1. Le compte d'affectation spéciale (CAS) « Aide à l'acquisition de véhicules propres » porte les crédits relatifs aux aides à l'achat ou à la location de véhicules neufs émettant peu de CO 2 bonus ») ainsi qu'au retrait de véhicules qui émettent beaucoup de CO 2 ( prime à la conversion ). Il est financé par une taxe additionnelle perçue sur le certificat d'immatriculation des véhicules les plus polluants malus »).

2. Les crédits du CAS vont augmenter de 11,8 % en 2018 pour atteindre 388 millions d'euros . Cette hausse recouvre deux mouvements contradictoires : une baisse de 18,4 % des crédits destinés aux bonus (soit 261 millions d'euros ) et une hausse de 370,4 % des crédits destinés à la prime à la conversion (soit 127 millions d'euros ). Elle est financée par un nouveau durcissement du malus automobile .

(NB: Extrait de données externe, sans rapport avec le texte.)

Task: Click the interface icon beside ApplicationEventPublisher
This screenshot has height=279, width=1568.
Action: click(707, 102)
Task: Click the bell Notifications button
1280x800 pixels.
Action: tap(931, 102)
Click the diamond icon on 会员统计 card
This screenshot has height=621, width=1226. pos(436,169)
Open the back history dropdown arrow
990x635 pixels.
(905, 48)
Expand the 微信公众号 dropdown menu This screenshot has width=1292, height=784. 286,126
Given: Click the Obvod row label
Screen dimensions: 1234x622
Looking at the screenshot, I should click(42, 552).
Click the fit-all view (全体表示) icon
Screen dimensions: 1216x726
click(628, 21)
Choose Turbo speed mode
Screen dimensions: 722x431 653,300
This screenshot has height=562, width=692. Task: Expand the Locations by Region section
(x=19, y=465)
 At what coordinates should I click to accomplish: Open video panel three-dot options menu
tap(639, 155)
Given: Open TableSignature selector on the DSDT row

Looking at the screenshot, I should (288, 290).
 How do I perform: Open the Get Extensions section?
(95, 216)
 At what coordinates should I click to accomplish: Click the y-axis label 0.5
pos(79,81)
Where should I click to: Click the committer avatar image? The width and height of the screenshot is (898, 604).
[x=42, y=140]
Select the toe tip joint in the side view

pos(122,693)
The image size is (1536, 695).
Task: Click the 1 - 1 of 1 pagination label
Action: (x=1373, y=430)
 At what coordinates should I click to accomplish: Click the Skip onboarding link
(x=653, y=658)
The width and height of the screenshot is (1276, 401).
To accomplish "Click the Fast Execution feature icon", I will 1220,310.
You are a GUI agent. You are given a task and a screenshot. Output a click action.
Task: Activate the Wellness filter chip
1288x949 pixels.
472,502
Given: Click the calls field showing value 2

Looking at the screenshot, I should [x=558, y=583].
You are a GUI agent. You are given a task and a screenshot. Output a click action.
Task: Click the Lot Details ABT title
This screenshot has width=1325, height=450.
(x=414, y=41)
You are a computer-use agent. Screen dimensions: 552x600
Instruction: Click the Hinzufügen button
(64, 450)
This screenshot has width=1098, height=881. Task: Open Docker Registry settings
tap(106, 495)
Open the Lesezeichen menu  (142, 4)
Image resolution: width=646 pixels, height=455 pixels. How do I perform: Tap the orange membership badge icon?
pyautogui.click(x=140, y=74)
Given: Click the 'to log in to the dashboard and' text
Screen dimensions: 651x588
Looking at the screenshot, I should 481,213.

3. Les bonus automobiles vont être recentrés sur les véhicules électriques alors qu'ils pouvaient en 2017 être perçus pour l'achat d'un véhicule hybride rechargeable. Le Gouvernement voulait mettre fin à l'aide à l'achat d'un vélo à assistance électrique (VAE), qui devrait coûter 50 millions d'euros en 2017, mais il a cédé à sa majorité à l'Assemblée nationale en prolongeant ce dispositif au-delà du 1 er janvier 2018 et en lui allouant 5 millions d'euros . Votre rapporteur spécial propose un amendement visant à supprimer ces crédits en faveur d'un dispositif qui présente d'évidents effets d'aubaine .

4. Alors que seulement 21 000 primes à la conversion ont été versées depuis le 1 er avril 2015 , le Gouvernement se fixe l'objectif très ambitieux de 100 000 primes versées en 2018 . Si les nouveaux critères d'attribution de cette prime paraissent plutôt pertinents , le Gouvernement devra veiller à leur cohérence avec le seuil d'application du malus et cesser de les modifier tous les ans , ce qui a pour effet de rendre ce mécanisme illisible .

Au 10 octobre 2017, date limite fixée par la LOLF, 95 % des réponses au questionnaire budgétaire étaient parvenues à votre rapporteur spécial.